The challenges for women aren’t just confined to career progression.

The workplace wealth gap

Jonathan Kearns, Challenger’s chief economist, says women in opposite-sex couples often retire prematurely to match an older partner’s timeline or are forced out of work at multiple stages to look after children, grandchildren or ageing parents.

Coupled with longer life expectancies, the result is women spending, on average, 20 years in retirement compared with 15 years for men.

“So that’s a significant challenge for women, who are spending more time in retirement, and yet many of them have fewer years in the workforce, and so less opportunity to save for retirement and less in their superannuation balances,” says Kearns.

According to data from the Association of Superannuation Funds of Australia (ASFA), women had an average super balance of $313,360 by the time they reached the ages of 60 to 64, compared to a man’s $395,852.

A Workplace and Gender Equality Agency report released last year found that women, on average, earned about $1.5 million less than men over the course of their careers, representing a substantial loss in potential tax revenue.

Jess Brady, a money educator, says women should take stock of their finances, such as determining when a mortgage or any other outstanding debts will be paid off, as early as possible to give them the maximum amount of flexibility later in life.

“We want people to work because they want to, not because they have to,” she says.

Egan, who started taking her own finances seriously when she was in her thirties, has introduced financial literacy training for her own employees.

“For the women, especially the older ladies, the men in their lives typically took care of all the finances, and whether they’re now dead or they’re divorced, now suddenly they’re needing to look at it,” she says.

As life expectancies climb, Brady says the traditional approach to retirement is being reimagined, with more retirees opting for part-time consulting, charity work or board roles.

She says this means people entering retirement age can afford to be a little bit riskier with their investing, despite conventional wisdom arguing for a conservative approach.

“Most people have decades of life expectancy left, and so looking at what we call a bucketing style approach to allocating your money into short-, medium- and long-term investments might be more appropriate.”

Older workers present a productivity opportunity

As outlined in Treasury’s 2023 Intergenerational Report, as Australia’s population ages and the labour participation rate decreases, the economy will need a greater utilisation of its most experienced workers.

Australia’s median age rose from 33.4 in 1994 to 38.3 as of June 2024, and by 2071 is projected be as high as 47.6 years. While the prevailing narrative suggests that workforces become less productive as they age, one recent study found the opposite.

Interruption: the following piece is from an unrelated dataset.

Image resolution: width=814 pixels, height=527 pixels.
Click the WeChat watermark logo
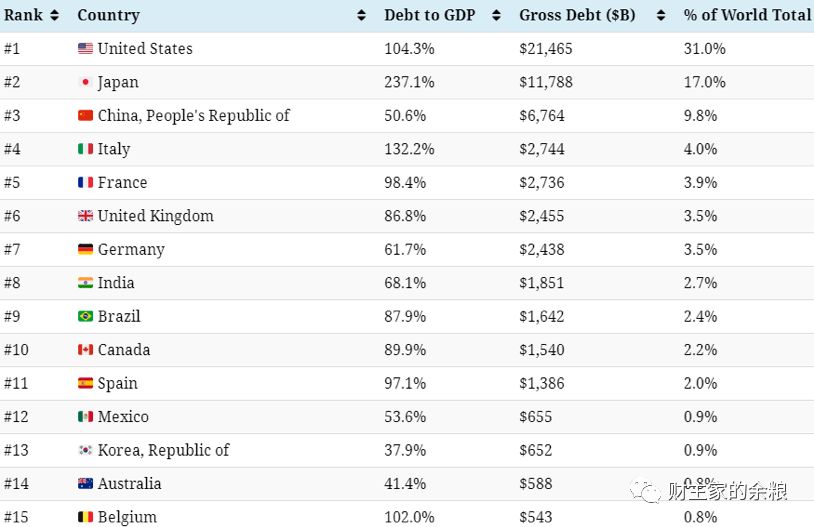(644, 491)
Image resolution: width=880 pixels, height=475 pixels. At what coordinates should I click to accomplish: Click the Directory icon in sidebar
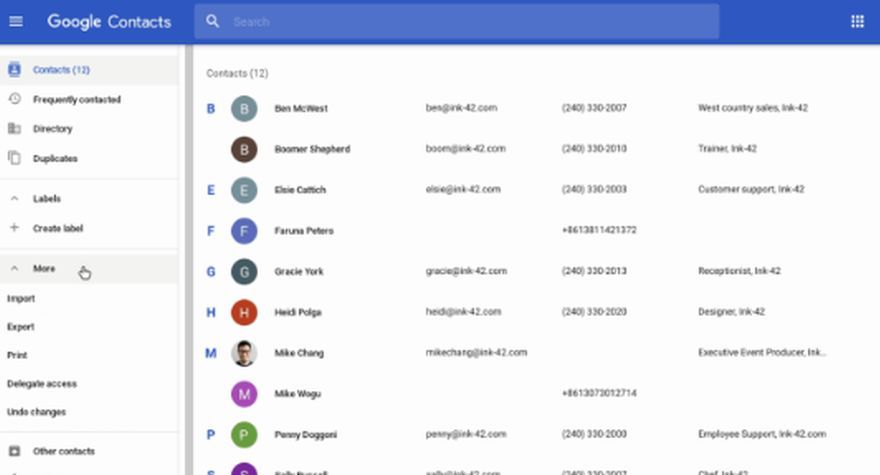(x=14, y=129)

A survey of 1450 workers conducted by the London School of Economics and global consulting firm Protiviti across the finance, technology and professional services industries in Britain and the US found that Gen Z and Millennials self-reported the highest levels of “low productivity” at 37 per cent and 30 per cent, respectively, compared to only 14 per cent of Baby Boomers.

The study concluded that workplace productivity isn’t about age, but rather whether a company knows how to bridge the gap between generations.

Egan says she’s witnessed first-hand the benefits of a multi-generation workforce across her organisation’s more than 3500 employees in Australia and New Zealand, which she says is intentional about breaking down age barriers through its hiring processes.

She says her company has everyone from young mothers in their early twenties to franchisees in their mid-seventies on its books.

“The younger employees will lean into the older ones’ experience, while the older ones will lean into the younger ones’ newer ways of doing things. Both cohorts learn from each other,” she says.

Egan says she herself plans to work for as long as her mind and body will allow her.

“I’m planning on living to 102 because my grandmother lived to 102, and I told her I would beat her. I’m planning to be around for a lot longer,” she says.